The current investigation focuses on the computational analysis of the absorber layer Cs₂PtI₆, which is devoid of lead and possesses a low band gap of 1.37 eV. This material is attractive due to its large absorbance coefficient and non-toxic properties. Moreover, one of the most effective methods for enhancing the photovoltaic electrical properties and maximizing its outputs is the selection of more stable and superior charge transfer materials. The materials, MoS₂ and WS₂ were chosen as the most suitable substances for the Hole Transport Layer Material (HTLM) and Electron Transport Layer Material (ETLM) in the device.
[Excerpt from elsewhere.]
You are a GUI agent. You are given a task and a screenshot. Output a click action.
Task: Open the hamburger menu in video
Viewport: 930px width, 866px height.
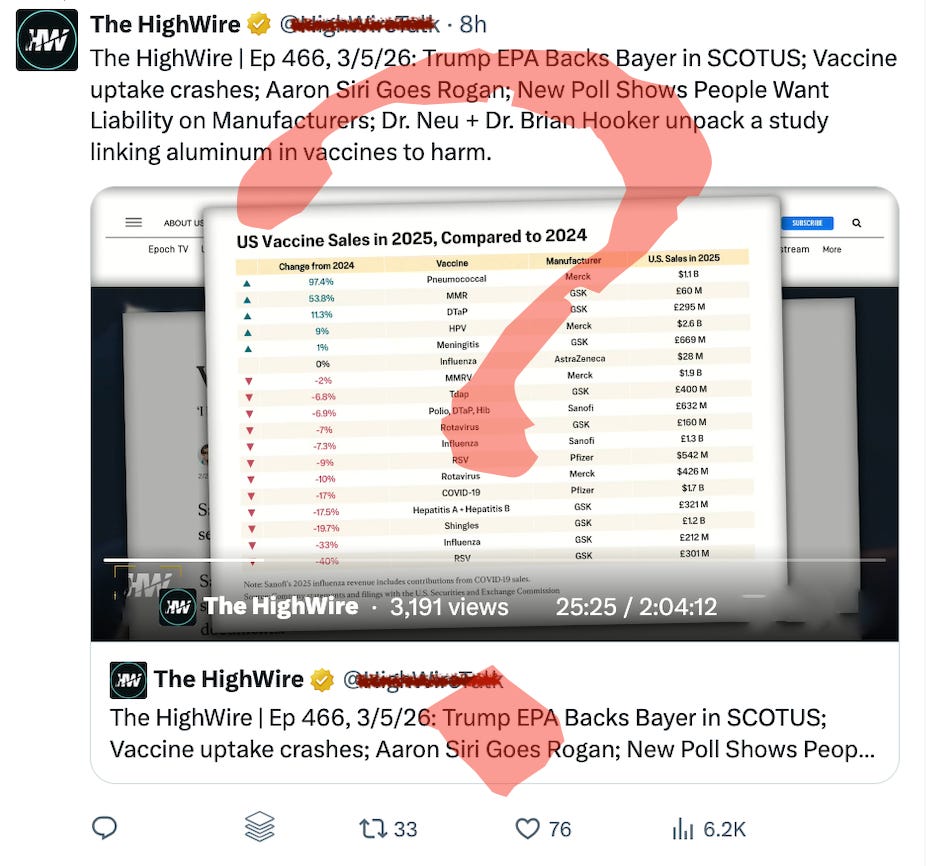tap(133, 222)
This work investigates the impact of several factors on the enhancement of a photovoltaic cell using SCAPS-1D computational software. Specifically, the research focuses on the width of the light active film, the concentration of Cs₂PtI₆ defect traps, the concentration of interface defect traps, the acceptor concentration (C_A), influence of back contact, influence of temperature, series resistance (R_s), and shunt resistance (R_sh) and impedance spectroscopy of the Cs₂PtI₆ PSSC. At a temperature of 300 K, the novel configuration FTO/WS₂/Cs₂PtI₆/MoS₂/Pt attains a power conversion efficiency (PCE) of 36.60 %, an open circuit voltage (V_oc) of 1.377 V, a short circuit current density (J_sc) of 30.176 mA/cm², and a fill factor (FF) of 88.03 %, respectively. The summary of results presented here are anticipated to provide assistance and encourage researchers to manufacture this enduring lead-free perovskite solar cell promptly.